Water Quality and Nutrient Management

The major water quality issue in the Hopkins River Basin is high salinity. Due to this, surface supplies are supplemented by groundwater and surface water imports. Low dissolved oxygen and medium nutrient levels are also a concern in the Basin. Water quality with respect to dissolved oxygen is generally moderate in the upper half of Mt Emu Creek and in Brucknell Creek. Available data for nutrient levels indicate that the nutrient status is low in the Hopkins River and medium in Brucknell Creek and the Merri River. As a result, the suitability of the water for aquatic life is affected. Turbidity levels are fairly low in the Basin’s major streams, indicating good quality, however, during winter, levels are often elevated in certain areas.

Surface water quality in the Portland Coast Basin is good with respect to catchment condition and suitability for aquatic life but high salinity is a major issue. Surface water quality with respect to salinity is poor in the major streams, with the exception of the Surry River, where salinity is slightly lower. This precludes use of surface water for extensive domestic supply. The high salinities in the base flow of the streams are an indication of elevated groundwater salinity and minor dry land salting.

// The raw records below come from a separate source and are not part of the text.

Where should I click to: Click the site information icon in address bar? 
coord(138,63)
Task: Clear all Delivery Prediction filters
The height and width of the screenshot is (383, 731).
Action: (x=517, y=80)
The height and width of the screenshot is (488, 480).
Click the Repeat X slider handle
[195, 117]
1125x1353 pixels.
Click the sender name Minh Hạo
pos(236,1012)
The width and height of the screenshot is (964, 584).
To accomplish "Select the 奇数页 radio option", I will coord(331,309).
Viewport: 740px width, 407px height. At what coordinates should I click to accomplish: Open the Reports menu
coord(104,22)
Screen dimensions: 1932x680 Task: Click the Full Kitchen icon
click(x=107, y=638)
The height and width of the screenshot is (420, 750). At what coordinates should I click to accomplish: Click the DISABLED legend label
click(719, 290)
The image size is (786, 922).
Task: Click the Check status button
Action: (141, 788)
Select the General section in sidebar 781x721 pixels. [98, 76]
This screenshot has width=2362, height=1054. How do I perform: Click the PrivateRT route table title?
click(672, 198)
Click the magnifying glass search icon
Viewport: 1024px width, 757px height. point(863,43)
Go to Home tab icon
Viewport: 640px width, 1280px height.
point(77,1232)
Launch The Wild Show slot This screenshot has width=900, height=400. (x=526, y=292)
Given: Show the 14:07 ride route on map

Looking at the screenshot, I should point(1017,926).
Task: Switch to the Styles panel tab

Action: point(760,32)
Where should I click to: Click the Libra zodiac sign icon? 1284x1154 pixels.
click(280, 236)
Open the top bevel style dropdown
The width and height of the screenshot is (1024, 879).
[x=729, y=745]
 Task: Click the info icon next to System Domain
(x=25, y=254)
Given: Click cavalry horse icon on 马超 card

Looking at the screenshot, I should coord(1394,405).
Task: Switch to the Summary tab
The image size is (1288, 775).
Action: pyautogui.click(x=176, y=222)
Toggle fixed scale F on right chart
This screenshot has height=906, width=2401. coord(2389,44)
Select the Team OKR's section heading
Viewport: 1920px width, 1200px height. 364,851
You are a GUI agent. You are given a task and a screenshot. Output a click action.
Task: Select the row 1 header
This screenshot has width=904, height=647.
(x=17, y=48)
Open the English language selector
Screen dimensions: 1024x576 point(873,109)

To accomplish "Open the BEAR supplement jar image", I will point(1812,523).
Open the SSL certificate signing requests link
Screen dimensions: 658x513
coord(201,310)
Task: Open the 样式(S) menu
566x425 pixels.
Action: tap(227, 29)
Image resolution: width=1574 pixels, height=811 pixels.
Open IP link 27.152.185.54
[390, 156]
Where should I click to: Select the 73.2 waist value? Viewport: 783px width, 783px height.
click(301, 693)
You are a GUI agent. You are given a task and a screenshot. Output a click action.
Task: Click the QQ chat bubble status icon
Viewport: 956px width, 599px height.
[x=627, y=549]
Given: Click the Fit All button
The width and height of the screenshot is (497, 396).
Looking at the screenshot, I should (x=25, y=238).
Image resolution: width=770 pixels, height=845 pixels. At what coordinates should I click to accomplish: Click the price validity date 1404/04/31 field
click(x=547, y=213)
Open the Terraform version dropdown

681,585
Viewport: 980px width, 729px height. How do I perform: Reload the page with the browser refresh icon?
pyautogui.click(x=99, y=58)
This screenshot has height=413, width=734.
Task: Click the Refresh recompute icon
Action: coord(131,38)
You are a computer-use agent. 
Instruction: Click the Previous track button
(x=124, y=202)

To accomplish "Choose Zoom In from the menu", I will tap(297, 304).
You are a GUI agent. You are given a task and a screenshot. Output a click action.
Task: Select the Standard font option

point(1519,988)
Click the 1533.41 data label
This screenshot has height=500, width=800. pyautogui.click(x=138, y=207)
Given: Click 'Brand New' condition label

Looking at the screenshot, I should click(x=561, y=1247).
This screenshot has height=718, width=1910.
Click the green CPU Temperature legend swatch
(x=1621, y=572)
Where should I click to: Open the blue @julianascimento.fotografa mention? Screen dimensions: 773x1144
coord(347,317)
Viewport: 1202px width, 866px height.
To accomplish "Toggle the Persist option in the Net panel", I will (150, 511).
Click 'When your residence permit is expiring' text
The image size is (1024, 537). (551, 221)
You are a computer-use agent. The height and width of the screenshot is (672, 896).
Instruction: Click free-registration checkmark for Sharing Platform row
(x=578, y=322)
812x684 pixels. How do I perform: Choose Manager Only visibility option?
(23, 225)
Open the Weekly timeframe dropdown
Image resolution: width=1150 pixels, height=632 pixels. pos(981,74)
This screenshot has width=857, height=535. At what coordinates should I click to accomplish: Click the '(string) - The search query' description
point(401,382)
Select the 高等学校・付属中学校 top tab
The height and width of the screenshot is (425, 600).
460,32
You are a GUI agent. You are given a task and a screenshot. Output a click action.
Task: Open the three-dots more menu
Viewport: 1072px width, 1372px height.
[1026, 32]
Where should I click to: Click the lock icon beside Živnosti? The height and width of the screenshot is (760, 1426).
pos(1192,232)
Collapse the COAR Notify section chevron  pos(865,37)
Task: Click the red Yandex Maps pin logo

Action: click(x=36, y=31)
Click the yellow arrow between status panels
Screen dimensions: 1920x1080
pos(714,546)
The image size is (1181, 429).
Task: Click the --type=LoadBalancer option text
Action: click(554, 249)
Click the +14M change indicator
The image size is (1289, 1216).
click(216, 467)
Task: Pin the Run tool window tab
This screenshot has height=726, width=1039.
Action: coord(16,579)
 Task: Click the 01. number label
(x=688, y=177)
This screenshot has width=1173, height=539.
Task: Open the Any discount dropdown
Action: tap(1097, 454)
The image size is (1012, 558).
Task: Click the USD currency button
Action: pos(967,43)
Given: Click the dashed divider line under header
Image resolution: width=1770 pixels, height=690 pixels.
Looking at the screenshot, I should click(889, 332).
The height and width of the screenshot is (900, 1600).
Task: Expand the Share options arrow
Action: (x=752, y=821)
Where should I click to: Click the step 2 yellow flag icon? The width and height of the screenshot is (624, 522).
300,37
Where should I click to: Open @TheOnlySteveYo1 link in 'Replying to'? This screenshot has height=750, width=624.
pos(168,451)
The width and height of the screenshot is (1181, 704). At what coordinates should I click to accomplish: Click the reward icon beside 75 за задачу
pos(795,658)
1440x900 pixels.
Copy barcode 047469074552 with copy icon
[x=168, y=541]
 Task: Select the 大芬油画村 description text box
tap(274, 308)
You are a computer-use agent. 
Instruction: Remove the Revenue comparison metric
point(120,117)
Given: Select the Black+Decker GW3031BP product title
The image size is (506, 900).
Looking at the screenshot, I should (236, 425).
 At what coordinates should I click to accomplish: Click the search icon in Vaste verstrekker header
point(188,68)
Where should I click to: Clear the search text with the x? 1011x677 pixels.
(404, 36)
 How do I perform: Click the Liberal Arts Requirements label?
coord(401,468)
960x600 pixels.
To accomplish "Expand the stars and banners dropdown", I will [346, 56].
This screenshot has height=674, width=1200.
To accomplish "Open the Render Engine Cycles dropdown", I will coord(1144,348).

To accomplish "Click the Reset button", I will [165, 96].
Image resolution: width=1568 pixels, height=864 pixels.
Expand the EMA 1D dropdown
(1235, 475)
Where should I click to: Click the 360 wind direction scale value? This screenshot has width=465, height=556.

In the Glenelg River Basin, high salinity is a problem in the major streams, as are high levels of colour. Therefore, it is generally unsuitable for domestic supply. Water quality in the Wannon River at Dunkeld is locally poor due to moderate levels of nutrients and associated stimulation of productivity. Salinities in the main river systems generally increase downstream and are especially high in the tributaries of the Glenelg and Wannon Rivers. Catchment condition is otherwise good and the water is generally suitable for aquatic life. With respect to dissolved oxygen levels, water quality in the Basin is generally moderate with the exception of the Wannon River at Dunkeld – where concentrations are particularly low.

(DWR, 1989)

Dry seasonal conditions throughout the entire region during 1998-99 resulted in sharp increases in salinity levels in many district lakes and wetlands. Limited or no runoff into many lakes and wetlands last winter has exacerbated the increases. For example, the normal seasonal fluctuation for Lake Linlithgow is 10 000 EC in winter and spring, rising to 16 000 EC in late autumn. During 1999, the lowest salinity levels recorded were 25 000 EC and peaked at 50 000 EC (seawater) in autumn (GHCMA, 1999). These dry seasonal conditions continued during 1999-00, resulting in many wetlands drying completely and sharp increases in EC levels resulting (to 45 000 EC at Lake Linlithgow prior drying in February 2000). Increased salinity levels were also recorded for Lake Bolac and Lake Burrumbeet during 1999-00. As a result the Glenelg-Hopkins Catchment Management Authority (external link) has funded 95 water quality projects in the region throughout 1999-00 (GHCMA, 2000a).

Nutrient Management:

From 1928 to 2000, algal blooms have been reported at 16 sites in the Glenelg-Hopkins Catchment Management Region at differing frequencies.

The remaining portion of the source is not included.